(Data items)
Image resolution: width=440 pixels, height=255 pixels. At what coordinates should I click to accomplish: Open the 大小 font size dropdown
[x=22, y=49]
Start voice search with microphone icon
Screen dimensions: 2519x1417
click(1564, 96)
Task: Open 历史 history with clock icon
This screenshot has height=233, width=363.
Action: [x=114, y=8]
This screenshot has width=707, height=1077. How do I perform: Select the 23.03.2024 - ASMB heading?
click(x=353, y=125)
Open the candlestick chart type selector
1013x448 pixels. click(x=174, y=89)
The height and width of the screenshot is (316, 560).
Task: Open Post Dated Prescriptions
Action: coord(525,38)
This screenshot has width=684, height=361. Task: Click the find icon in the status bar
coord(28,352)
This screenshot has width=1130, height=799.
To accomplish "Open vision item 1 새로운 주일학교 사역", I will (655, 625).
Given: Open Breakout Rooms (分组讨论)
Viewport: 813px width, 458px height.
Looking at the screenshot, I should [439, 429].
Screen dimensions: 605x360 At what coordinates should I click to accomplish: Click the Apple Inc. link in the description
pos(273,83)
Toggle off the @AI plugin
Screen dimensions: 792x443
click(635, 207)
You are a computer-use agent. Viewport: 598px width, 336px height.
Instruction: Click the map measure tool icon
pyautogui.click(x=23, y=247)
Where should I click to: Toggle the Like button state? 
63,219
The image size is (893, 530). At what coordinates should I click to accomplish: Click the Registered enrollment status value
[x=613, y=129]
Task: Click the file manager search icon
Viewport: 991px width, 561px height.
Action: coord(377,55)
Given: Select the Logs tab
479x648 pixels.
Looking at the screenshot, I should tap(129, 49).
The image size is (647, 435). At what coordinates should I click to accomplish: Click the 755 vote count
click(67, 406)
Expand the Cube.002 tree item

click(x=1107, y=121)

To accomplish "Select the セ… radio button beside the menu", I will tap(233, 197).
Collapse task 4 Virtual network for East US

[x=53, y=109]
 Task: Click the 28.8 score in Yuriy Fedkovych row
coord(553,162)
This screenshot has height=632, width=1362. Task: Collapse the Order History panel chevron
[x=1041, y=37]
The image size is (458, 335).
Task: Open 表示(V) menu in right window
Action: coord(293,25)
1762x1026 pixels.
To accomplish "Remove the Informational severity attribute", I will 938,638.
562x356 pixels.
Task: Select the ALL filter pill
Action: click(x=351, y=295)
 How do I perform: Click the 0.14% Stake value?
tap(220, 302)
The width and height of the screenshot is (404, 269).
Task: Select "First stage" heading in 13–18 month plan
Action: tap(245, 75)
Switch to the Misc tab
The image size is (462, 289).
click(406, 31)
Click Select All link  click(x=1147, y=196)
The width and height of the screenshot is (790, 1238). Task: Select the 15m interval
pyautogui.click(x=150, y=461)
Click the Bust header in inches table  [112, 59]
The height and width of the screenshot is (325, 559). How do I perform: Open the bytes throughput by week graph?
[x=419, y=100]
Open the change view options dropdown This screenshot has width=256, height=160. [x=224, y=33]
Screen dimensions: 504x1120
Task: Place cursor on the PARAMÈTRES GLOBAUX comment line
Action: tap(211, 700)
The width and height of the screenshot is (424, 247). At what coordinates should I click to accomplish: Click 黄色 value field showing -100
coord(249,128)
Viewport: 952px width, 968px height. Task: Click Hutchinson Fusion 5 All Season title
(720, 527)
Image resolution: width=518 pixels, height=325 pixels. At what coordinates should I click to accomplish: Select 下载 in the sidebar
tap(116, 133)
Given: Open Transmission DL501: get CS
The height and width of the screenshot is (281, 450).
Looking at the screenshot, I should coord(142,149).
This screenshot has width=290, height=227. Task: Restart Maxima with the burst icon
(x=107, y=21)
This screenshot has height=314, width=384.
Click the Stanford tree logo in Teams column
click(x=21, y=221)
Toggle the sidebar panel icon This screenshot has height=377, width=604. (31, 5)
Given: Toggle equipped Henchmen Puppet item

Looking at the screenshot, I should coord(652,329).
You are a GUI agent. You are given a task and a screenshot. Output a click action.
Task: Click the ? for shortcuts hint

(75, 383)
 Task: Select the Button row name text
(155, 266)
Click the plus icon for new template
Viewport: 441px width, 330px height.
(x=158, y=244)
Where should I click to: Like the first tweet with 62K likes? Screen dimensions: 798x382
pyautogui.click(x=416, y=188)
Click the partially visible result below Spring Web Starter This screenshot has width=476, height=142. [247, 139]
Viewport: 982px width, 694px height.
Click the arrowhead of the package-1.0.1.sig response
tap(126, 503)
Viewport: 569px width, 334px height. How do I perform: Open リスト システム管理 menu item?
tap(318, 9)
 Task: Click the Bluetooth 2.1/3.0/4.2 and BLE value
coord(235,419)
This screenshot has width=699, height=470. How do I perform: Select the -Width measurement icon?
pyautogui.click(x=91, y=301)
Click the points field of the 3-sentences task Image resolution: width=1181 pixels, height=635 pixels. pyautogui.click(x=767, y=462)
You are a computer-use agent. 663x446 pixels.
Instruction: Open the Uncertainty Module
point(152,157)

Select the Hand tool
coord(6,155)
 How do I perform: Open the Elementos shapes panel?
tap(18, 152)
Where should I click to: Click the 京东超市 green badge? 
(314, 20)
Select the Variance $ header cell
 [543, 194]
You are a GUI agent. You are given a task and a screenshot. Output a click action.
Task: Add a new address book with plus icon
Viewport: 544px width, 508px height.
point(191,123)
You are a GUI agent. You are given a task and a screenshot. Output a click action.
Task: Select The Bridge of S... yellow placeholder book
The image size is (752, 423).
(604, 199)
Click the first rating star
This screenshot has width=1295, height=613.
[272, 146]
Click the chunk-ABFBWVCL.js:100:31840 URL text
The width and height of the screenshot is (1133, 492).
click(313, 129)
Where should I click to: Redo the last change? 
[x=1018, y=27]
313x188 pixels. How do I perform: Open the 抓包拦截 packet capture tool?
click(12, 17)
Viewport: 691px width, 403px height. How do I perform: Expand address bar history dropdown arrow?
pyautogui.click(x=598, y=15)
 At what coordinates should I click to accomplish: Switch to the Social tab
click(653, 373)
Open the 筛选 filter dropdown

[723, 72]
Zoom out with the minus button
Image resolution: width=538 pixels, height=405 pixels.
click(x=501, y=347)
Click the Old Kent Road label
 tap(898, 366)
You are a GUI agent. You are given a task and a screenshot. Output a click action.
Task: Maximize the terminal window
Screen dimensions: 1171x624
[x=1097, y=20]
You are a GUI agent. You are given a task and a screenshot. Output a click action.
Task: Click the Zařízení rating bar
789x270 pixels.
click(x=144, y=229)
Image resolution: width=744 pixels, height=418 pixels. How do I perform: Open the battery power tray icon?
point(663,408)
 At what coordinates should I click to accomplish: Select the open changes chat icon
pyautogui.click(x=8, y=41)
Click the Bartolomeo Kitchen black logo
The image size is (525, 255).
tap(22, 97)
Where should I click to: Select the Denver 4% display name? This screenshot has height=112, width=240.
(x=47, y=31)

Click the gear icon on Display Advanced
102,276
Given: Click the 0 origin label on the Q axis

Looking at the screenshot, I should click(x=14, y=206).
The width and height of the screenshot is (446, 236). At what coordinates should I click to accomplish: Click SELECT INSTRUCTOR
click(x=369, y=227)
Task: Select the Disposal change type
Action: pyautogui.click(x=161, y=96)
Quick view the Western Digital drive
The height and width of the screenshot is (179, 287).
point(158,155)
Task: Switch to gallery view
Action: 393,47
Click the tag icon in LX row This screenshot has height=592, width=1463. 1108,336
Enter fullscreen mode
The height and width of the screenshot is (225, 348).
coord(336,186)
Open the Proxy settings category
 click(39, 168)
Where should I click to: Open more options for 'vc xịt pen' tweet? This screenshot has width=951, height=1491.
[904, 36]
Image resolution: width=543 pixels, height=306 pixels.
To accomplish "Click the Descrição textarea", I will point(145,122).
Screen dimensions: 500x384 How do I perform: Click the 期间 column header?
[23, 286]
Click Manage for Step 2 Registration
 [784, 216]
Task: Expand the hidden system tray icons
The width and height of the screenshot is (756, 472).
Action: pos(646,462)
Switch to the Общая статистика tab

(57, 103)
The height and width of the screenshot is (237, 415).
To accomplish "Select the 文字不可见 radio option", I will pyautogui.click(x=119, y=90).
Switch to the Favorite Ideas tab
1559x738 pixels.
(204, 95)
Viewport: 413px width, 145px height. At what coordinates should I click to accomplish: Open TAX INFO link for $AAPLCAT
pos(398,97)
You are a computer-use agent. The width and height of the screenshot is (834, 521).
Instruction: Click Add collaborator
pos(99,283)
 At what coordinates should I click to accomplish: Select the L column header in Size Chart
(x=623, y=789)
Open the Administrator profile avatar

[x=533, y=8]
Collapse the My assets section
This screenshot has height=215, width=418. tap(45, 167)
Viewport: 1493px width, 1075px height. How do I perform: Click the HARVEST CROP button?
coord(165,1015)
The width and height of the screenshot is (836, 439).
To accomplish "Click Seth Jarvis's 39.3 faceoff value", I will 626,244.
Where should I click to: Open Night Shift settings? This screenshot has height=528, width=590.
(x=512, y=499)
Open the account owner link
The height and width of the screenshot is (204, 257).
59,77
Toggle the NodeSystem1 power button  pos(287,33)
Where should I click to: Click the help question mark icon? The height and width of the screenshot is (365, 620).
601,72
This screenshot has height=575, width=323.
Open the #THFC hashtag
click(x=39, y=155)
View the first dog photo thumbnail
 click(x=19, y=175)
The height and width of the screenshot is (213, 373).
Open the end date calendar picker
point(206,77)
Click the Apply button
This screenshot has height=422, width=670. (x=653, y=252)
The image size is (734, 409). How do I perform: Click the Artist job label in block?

SET TASK :: Reproduce the lines from the one containing "will tap(233, 197)." through the one containing "Action: click(x=351, y=295)", unchanged and including both endpoints.

RESULT FOR THIS EXERCISE ::
To accomplish "Select the セ… radio button beside the menu", I will tap(233, 197).
Collapse task 4 Virtual network for East US

[x=53, y=109]
 Task: Click the 28.8 score in Yuriy Fedkovych row
coord(553,162)
This screenshot has height=632, width=1362. Task: Collapse the Order History panel chevron
[x=1041, y=37]
The image size is (458, 335).
Task: Open 表示(V) menu in right window
Action: coord(293,25)
1762x1026 pixels.
To accomplish "Remove the Informational severity attribute", I will 938,638.
562x356 pixels.
Task: Select the ALL filter pill
Action: click(x=351, y=295)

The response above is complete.